Ce n’est pas parce que nous serions détenteurs d'une Vérité, celle que traquent les historiens. Et ce n’est pas non plus pour notre gloire ou pour une quelconque reconnaissance.

Il se trouve que nous, lycéens ordinaires, avons été pris dans le tourbillon, dans la tempête d'une histoire humaine, tristement humaine, et susceptible, sous une forme ou une autre, de toujours resurgir. II se trouve que, si faiblement que ce soit, nous avons contribué à écrire cette Histoire.

Mais, conscients de la vanité à prétendre en démonter les mécanismes, nous avons voulu n’en parler que de façon indirecte, à travers des anecdotes, des aventures ponctuelles où la guerre nous a conduits, et dont nous avons été les acteurs ou les témoins directs.

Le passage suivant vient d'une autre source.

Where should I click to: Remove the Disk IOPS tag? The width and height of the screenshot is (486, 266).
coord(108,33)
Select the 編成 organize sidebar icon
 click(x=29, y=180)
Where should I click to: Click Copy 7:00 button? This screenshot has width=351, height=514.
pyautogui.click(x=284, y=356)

C'est une sorte de matière brute, dépouillée d'enjolivures, souvent dédramatisée, car la mort était toujours là, qui guettait, qui frappait. Ceux qui racontent sont ceux qu'elle a épargnés, par hasard.

 

Mais pourquoi l'écrire ?

Mon père est revenu de la tuerie de 14-18 mutilé à 20 ans. Quand il défilait, le 11 novembre, il pensait s'être battu pour la paix, définitive....

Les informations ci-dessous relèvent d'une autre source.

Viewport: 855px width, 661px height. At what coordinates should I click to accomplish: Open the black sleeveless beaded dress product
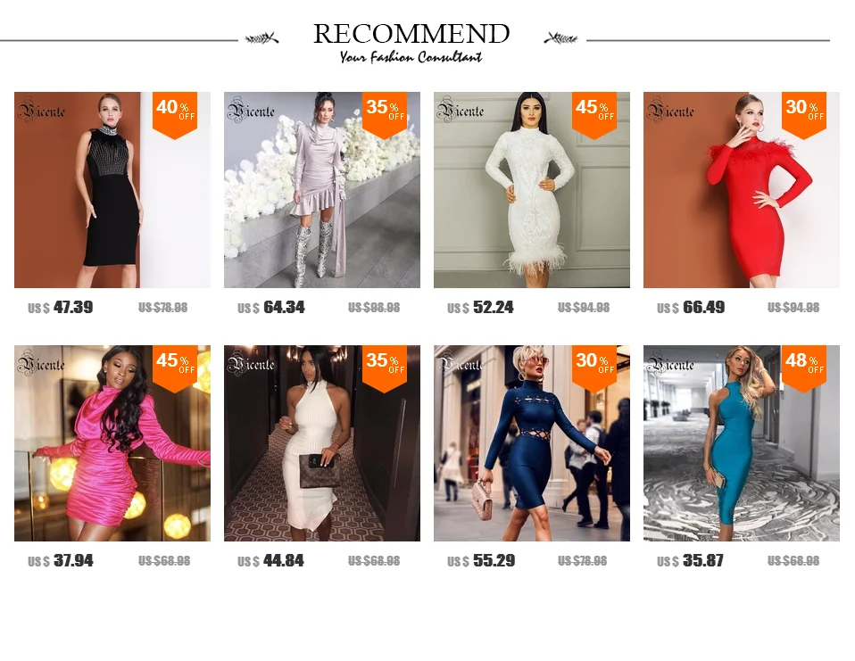point(112,190)
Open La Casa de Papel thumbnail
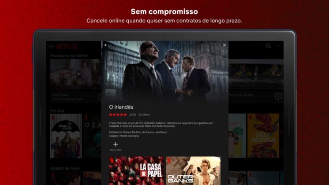This screenshot has width=329, height=185. (x=136, y=170)
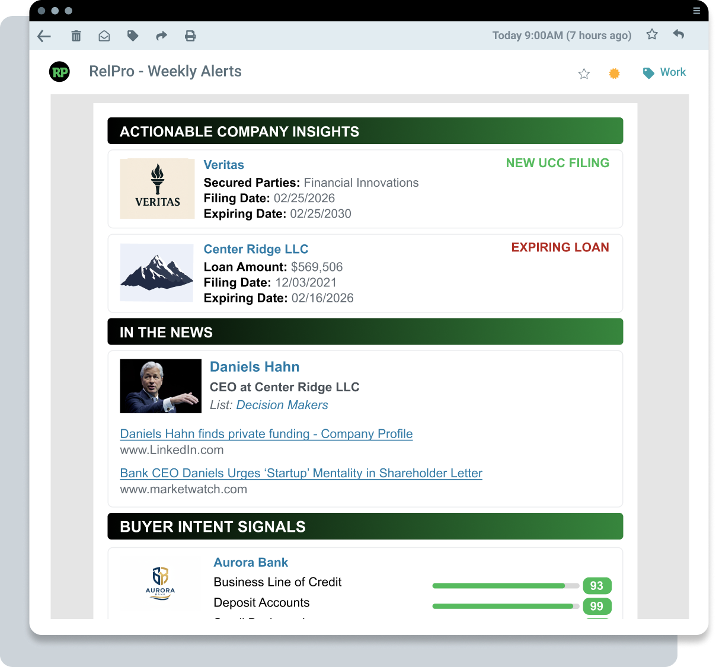Go back to the inbox with the arrow
Screen dimensions: 716x667
tap(44, 36)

Le mot vainqueur lui-même commence par «vain» !
La victoire est vaine si elle ne débouche pas sur une réconciliation. «Tu seras un homme, dit KIPLING,
Si tu peux rencontrer Triomphe après Défaite
Et recevoir ces deux menteurs d'un même front
Si tu peux conserver ton courage et ta tête
Quand tous les autres les perdront...»

 

C'est bien de paix que nous voulons parler, et plus précisément de notre responsabilité à tous dans la paix : de la dose quotidienne d'effort de tolérance, de compréhension, et même, si j'ose être un peu grandiloquent, de référence constante à notre devise républicaine oblitérée par «l'État français» de Pétain : LIBERTÉ, ÉGALITÉ, FRATERNITÉ. Je vous invite à y réfléchir. Il s'agit bien d'une devise, qui forme un tout cohérent et indissociable. Chacun des trois termes mérite notre analyse, notre intérêt et notre attachement ; mais c'est bien l'ensemble et la liaison des trois qui en font la force, dans quelque ordre que vous les preniez.

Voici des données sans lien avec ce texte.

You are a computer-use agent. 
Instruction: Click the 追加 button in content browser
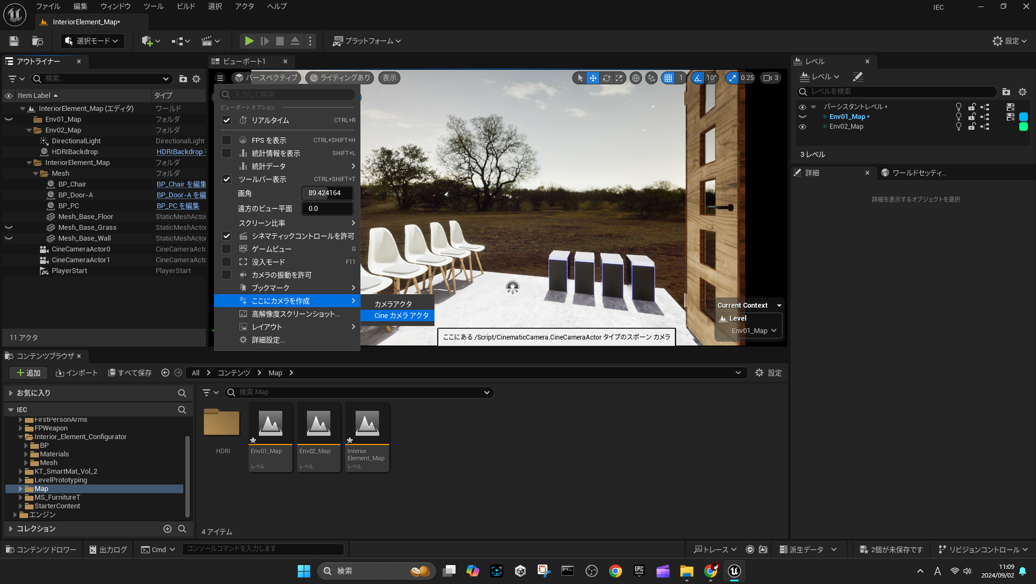(x=28, y=373)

Nous voulons donc parler de notre responsabilité individuelle sur ce chemin qui est celui de la dignité des hommes. Aucun peuple ne peut, sans danger pour tous, être associé à une idéologie perverse. Ces pieuvres insinuent leurs tentacules sans visage dans tous les systèmes démocratiques. Il nous appartient à tous de les déceler et de les combattre. Ne nous laissons pas aller, de notre fauteuil, à accuser des factions, des lobbies, qui feraient tout le mal : c'est à chacun de nous, jusqu'à la fin, mais depuis le début, de participer à la lutte contre les incompréhensions, les injustices, le non-respect de l' autre.

Les déviations sont insidieuses. Nous avons vu des foules accepter une «morale» inique, et s'en accommoder. Il était important, à notre époque, de se lever, de prendre les armes. Mais il fallait d'abord résister à l'endoctrinement, à la facilité d'accepter un quotidien égoïste, de sauver en soi une capacité à discerner, à disposer de sa liberté intérieure, essentielle.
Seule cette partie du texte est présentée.